Additional setbacks include insufficient awareness and knowledge among the health practitioners, he says.


“When they themselves don’t understand the problem, how are they going to solve it?” Shakya asks.


As of now, Nepal has only one mental hospital and 18 hospitals that treat mental illness. The number of medical practioners at these facilities stands at 51 psychiatric doctors, 11 psychologists and 48 nurses. The ratio of patients to beds is 71,177-1, says Shakya, pointing at a chart in his office. Most care is done through outpatient facilities, according to the WHO report.


The Nepal Health Sector Program-Implementation Plan II 2010-2015 puts a greater emphasis on mental health, which, according to the plan, reflects the changing burden of disease in Nepal, especially for women.


In 2009, suicide became the No. 1 cause of death for women of reproductive age, which may be related to the lack of power they feel in their lives and the high incidence of gender-based violence here, according to the plan. As such, the government is recognizing mental health as an important element of safe motherhood and adding mental services to the Essential Health Care Services package.

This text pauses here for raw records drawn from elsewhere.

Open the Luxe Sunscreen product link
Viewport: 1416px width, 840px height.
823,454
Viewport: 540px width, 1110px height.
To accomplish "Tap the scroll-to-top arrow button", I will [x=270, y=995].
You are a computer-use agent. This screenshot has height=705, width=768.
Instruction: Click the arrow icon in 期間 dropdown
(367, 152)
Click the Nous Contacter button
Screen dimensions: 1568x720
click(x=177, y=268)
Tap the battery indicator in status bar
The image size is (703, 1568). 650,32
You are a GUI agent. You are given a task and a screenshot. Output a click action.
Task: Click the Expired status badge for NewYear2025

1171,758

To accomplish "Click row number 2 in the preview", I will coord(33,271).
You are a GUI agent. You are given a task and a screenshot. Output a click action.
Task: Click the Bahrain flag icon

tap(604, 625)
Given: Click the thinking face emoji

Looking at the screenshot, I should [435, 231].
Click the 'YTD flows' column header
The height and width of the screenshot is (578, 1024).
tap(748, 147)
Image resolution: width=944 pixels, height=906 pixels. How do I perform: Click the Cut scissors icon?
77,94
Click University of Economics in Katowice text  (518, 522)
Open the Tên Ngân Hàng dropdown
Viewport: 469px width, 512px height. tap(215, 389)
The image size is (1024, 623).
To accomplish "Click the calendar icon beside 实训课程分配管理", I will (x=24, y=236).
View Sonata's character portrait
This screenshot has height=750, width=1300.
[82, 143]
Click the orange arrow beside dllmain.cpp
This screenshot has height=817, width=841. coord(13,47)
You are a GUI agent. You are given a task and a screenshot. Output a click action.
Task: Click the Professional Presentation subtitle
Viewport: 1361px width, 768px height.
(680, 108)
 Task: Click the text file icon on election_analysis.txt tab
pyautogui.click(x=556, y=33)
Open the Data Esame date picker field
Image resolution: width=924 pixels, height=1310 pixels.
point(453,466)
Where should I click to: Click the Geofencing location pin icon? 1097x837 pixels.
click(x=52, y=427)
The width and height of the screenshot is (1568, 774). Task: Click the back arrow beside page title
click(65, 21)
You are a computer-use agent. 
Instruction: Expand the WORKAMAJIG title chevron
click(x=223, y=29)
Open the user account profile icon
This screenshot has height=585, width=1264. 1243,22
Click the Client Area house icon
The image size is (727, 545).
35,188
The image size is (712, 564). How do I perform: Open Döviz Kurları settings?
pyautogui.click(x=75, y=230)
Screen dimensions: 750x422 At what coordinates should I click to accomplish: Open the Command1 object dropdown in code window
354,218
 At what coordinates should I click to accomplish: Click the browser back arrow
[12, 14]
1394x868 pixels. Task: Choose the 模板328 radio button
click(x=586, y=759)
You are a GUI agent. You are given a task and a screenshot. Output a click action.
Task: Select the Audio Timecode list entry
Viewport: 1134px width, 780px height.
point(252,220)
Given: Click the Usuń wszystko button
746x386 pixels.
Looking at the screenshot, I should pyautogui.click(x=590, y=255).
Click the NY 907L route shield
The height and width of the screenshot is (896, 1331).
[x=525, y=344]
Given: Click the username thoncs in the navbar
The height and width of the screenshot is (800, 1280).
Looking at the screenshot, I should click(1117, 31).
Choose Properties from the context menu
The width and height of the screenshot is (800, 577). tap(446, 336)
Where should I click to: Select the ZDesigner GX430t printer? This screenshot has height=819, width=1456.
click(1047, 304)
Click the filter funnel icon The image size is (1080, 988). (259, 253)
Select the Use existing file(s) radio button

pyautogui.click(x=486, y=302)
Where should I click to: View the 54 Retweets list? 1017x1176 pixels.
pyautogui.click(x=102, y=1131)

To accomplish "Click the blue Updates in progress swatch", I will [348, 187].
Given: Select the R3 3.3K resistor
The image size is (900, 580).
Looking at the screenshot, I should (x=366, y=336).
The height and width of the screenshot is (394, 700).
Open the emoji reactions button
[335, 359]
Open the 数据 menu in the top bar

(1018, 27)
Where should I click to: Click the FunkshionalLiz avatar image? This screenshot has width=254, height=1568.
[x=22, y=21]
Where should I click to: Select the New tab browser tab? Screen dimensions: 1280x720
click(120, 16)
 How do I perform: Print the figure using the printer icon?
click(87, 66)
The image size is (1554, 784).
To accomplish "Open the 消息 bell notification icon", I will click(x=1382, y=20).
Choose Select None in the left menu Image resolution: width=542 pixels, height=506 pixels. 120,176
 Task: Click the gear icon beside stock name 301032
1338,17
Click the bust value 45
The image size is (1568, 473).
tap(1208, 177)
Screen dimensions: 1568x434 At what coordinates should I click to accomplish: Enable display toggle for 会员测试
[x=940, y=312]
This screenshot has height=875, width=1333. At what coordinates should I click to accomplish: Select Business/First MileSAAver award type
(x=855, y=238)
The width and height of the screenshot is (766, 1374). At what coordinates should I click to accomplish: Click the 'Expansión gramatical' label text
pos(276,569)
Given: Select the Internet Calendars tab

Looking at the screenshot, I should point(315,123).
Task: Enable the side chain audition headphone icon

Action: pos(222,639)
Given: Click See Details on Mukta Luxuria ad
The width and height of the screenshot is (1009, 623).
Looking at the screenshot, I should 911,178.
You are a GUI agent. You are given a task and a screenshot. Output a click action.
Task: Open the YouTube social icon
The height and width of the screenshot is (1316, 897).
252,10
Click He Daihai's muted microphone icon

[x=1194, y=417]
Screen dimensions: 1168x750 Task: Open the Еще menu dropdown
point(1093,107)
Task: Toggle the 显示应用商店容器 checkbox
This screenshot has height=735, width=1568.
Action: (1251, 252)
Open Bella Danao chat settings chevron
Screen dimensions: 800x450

“Mental health problems are clearly widespread, and may be associated with the legacy of conflict and with the very high rates of violence and suicide, but it is less clear what can be done that will be effective within the resources that are available,” the plan states.

The government plans to implement one or more pilot projects before committing to a major expansion of mental health services, according to the plan. The project will start with training health workers in pilot districts on the basics of mental health, covering mental health issues in health education programs and integrating mental health within primary health care.


The government here introduced and implemented the National Mental Health Strategy in 1996. This plan aimed to ensure the availability and accessibility of minimum health services for all Nepalis, prepare mental health human resources, protect the fundamental human rights of the mentally ill and improve awareness about mental health.


Before that, the Ministry of Health and Population introduced a health-related second working policy from 1953 to 1958, which included mental health issues, says Leela Prasad Acharya, section officer for the ministry.


“Mental health has been prioritized,” Acharya says. “Now the government should consult the experts and should start on developing necessary laws and policies to solve the existing vacuum.”


Shrestha from CMC-Nepal also sounds optimistic.


“The need for special care and counseling already exists in the policies we have,” he says. “It’s just that they need to be executed. I am hopeful that the work policy introduced from 2010 to 2015 will get a head start.”